● **The problem**
Please set down, word for word, the stretch of the text below on Isabel Clifton Cookson from "Cookson’s first working" through "University of Manchester.".

Dr Isabel Clifton Cookson was one of Australia’s first professional female scientists. Her prolific career spanned 58 years, paving the way for other women in the field of natural sciences. Cookson (or ‘Cookie’ to her friends) faced many adversities during her career, overcoming a range of personal and professional challenges. Ultimately, nothing could dampen her passion for science – and the results were monumental.
By the time she was 22, in 1916, she had graduated from The University of Melbourne with first-class honours in biology and zoology, and was subsequently elected to the Royal Society of Victoria as an associate member. Cookson began working as a research student at the National Museum of Victoria under the guidance of palaeontologist Frederick Chapman. Until then, Cookson had mostly focused on modern plants, but her work with Chapman sparked her interest in fossil plants.
Cookson’s first working trip came in 1925, after she had investigated a collection of fossil plants in the museum’s collection. The young scientist described two different specimens; however, the specimens’ genus was typically found only in the Northern Hemisphere. To further research the museum’s collections, Cookson made the long voyage by sea to the United Kingdom, where she met with Professor William Lang at The University of Manchester.
Lang encouraged Cookson to return to the United Kingdom with even more fossil plant material, and even went so far as to arrange a position for her in Manchester. In 1926, Cookson returned with some of the museum’s collection, alongside some fossil material she had collected herself from the Yarra Valley in Victoria. One of these fossils found by Cookson was a 400-million-year-old vascular plant fossil, later called Baragwanathia, which would be known as the then-oldest in the world. Over the next eight years, Cookson and Lang would collaborate on a range of scientific publications, which pioneered the understanding of how early plants evolved.

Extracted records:
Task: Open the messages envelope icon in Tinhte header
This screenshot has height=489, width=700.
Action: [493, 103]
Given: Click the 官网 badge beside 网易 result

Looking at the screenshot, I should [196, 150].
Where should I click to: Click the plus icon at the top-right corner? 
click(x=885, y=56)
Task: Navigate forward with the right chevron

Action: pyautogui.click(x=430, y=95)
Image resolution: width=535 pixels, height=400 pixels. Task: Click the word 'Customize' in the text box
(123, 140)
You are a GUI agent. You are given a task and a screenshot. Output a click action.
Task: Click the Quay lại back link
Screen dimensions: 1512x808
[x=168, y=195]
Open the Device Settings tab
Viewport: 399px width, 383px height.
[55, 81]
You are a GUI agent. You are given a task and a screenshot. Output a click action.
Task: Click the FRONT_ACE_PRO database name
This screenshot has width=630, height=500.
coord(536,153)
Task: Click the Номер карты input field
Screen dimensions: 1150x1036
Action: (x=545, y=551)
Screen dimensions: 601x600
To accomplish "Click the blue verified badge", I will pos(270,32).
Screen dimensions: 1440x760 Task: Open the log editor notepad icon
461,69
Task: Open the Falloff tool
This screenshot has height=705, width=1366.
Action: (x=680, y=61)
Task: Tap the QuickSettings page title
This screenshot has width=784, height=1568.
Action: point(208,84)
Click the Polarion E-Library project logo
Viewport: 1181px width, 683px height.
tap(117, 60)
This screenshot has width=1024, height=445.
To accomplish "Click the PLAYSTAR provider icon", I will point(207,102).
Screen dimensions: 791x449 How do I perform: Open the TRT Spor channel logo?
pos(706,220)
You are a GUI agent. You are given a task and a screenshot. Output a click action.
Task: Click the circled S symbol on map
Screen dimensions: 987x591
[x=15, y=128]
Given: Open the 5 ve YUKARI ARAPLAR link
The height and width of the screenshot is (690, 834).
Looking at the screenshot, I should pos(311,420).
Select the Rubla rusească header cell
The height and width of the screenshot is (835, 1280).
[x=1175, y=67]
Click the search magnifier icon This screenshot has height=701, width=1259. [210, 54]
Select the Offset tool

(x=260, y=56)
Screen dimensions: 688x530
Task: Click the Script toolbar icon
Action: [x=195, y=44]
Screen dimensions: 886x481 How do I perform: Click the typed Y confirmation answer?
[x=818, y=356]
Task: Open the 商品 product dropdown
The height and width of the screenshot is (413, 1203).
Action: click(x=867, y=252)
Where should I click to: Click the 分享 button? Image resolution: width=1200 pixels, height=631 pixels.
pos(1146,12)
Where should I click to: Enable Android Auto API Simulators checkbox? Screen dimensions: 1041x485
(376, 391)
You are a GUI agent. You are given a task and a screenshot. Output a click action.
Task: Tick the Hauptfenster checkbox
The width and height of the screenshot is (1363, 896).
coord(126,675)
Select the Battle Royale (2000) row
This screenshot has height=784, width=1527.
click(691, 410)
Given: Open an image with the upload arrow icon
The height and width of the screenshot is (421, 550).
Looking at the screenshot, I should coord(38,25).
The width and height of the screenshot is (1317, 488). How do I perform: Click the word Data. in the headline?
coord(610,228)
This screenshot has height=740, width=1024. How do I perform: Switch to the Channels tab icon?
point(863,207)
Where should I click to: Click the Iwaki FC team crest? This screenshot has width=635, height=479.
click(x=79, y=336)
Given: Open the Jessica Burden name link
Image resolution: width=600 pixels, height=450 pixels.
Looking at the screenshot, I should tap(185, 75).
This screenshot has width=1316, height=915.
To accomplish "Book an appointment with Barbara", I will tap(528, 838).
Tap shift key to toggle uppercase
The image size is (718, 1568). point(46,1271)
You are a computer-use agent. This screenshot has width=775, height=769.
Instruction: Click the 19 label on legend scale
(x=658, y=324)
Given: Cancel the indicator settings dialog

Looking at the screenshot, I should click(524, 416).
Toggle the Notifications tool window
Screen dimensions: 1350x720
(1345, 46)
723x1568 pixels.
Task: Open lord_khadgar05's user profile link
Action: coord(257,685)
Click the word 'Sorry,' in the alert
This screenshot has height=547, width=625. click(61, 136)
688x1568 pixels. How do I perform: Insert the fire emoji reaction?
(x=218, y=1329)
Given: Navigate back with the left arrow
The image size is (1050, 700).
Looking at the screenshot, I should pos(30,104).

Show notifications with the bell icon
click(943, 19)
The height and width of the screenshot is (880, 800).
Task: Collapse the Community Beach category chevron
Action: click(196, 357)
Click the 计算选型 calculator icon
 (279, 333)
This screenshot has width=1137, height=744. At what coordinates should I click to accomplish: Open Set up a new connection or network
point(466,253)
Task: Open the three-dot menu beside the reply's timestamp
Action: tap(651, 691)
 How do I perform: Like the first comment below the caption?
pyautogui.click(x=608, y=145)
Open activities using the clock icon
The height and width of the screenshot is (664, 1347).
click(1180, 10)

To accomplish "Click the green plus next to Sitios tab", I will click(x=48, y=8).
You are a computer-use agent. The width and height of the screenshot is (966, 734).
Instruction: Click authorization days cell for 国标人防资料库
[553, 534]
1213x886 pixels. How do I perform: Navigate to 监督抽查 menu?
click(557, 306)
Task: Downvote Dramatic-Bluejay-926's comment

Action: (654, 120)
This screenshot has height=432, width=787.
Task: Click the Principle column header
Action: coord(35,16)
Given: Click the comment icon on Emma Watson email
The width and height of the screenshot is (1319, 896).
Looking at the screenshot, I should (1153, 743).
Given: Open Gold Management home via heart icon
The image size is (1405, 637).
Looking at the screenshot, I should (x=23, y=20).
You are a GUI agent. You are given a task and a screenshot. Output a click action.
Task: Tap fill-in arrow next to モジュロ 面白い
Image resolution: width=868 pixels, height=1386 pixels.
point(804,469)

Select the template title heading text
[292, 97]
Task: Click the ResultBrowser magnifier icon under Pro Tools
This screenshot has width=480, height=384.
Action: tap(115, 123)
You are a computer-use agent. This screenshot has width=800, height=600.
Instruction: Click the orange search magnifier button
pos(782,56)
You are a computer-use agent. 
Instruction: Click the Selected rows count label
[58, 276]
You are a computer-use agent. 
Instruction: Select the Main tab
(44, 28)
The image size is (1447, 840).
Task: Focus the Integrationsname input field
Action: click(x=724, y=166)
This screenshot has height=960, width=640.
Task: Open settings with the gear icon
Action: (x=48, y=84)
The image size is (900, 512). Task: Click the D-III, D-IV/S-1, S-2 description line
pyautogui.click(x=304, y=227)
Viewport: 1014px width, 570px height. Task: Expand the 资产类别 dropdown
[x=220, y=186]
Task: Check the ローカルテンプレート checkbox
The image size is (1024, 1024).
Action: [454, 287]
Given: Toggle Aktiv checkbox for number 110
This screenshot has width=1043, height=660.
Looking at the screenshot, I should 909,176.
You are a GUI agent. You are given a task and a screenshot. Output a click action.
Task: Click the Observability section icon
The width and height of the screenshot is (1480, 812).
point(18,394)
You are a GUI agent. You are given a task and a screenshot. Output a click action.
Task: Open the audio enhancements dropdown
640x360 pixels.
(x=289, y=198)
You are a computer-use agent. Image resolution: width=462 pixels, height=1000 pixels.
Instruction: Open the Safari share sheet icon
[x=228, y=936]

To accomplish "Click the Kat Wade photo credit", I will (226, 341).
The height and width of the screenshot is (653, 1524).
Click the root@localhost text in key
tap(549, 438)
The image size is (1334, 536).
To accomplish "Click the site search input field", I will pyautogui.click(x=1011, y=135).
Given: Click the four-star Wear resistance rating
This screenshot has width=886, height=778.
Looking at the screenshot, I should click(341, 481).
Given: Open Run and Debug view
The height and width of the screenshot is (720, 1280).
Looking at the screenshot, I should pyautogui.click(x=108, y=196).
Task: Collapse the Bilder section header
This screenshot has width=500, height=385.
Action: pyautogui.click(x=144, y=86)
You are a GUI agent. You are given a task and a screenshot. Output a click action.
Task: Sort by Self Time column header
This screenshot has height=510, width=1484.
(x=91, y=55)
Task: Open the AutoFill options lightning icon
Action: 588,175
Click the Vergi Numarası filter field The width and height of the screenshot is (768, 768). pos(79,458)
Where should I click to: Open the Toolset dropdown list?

● **Answer below**
Cookson’s first working trip came in 1925, after she had investigated a collection of fossil plants in the museum’s collection. The young scientist described two different specimens; however, the specimens’ genus was typically found only in the Northern Hemisphere. To further research the museum’s collections, Cookson made the long voyage by sea to the United Kingdom, where she met with Professor William Lang at The University of Manchester.